The following cell demonstrates, how you can setup a simple grid-search for one very important hyperparameter (the learning rate), using our already existing PPO config object and Ray Tune:

In [10]:
# Create a PPOConfig object (same as we did in the previous notebook):
config = PPOConfig()

# Setup our config object the exact same way as before:
# Point to our MultiAgentArena env:
config.environment(env=MultiAgentArena)

# Setup multi-agent mapping:

# Environment provides M agent IDs.
# RLlib has N policies (neural networks).
# The `policy_mapping_fn` maps M agent IDs to N policies (M <= N).

# If you don't provide a policy_mapping_fn, all agent IDs will map to "default_policy".
config.multi_agent(
    # Tell RLlib to create 2 policies with these IDs here:
    policies=["policy1", "policy2"],
    # Tell RLlib to map agent1 to policy1 and agent2 to policy2.
    policy_mapping_fn=lambda agent_id, episode, worker, **kwargs: "policy1" if agent_id == "agent1" else "policy2",
)

# Reduce the number of workers from 2 (default) to 1 to save some resources on the expensive hyperparameter sweep.
# IMPORTANT: More information on resource requirements for tune hyperparameter sweeps and different RLlib algorithm setups
# below.
config.rollouts(num_rollout_workers=1)

<ray.rllib.algorithms.ppo.ppo.PPOConfig at 0x7fc075b352e0>

Now, let's explore how a very simple hyperparameter search should be configured with RLlib and Tune:

In [11]:
# Before setting up the learning rate hyperparam sweep,
# let's see what the default learning rate and train batch size is for PPO:
print(f"Default learning rate for PPO is: {config.lr}")
print(f"Default train batch size for PPO is: {config.train_batch_size}")

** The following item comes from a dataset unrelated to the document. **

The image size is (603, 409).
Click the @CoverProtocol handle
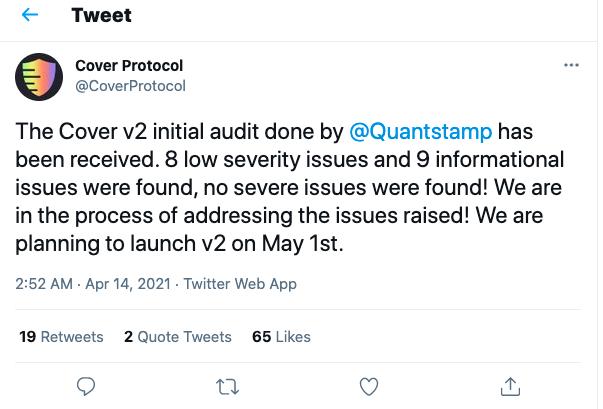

Default learning rate for PPO is: 5e-05
Default train batch size for PPO is: 4000


In [12]:
# Now let's change our existing config object and add a simple
# grid-search over two different learning rates to it:
config.training(
    lr=tune.grid_search([5e-5, 1e-4]),
    train_batch_size=tune.grid_search([3000, 4000]),
)

<ray.rllib.algorithms.ppo.ppo.PPOConfig at 0x7fc075b352e0>

💡 <b>Right-click on the cell below and choose "Enable Scrolling for Outputs"!</b>  This will make it easier to view, since model training output can be very long!

In [13]:
# Example using Ray tune API (`tune.run()`) until some stopping condition is met.
# This will create one (or more) Algorithms under the hood automatically w/o us having to
# build these algos from the config.

experiment_results = tune.run(
    "PPO",

    # training config params (translated into a python dict!)
    config=config.to_dict(),

    # Stopping criteria whichever occurs first: average reward over training episodes, or ...
    stop={
        "training_iteration": 6,     # stop after n training iterations (calls to `Algorithm.train()`)
        #"episode_reward_mean": 400, # stop if average (sum of) rewards in an episode is 400 or more
        #"timesteps_total": 100000,  # stop if reached 100,000 sampling timesteps
    },  

    # redirect logs instead of default ~/ray_results/
    local_dir="results",
         
    # Every how many train() calls do we create a checkpoint?
    checkpoint_freq=1,
    # Always save last checkpoint (no matter the frequency).
    checkpoint_at_end=True,

    ###############
    # Note about Ray Tune verbosity.
    # Screen verbosity in Ray Tune is defined as verbose = 0, 1, 2, or 3, where:
    # 0 = silent
    # 1 = only status updates, no logging messages
    # 2 = status and brief trial results, includes logging messages
    # 3 = status and detailed trial results, includes logging messages
    # Defaults to 3.
    ###############
    verbose=3,
                   
    # Define what we are comparing for, when we search for the
    # "best" checkpoint at the end.
    metric="episode_reward_mean",
    mode="max",
)

print("Training completed.")
print("Best checkpoint: ", experiment_results.best_checkpoint)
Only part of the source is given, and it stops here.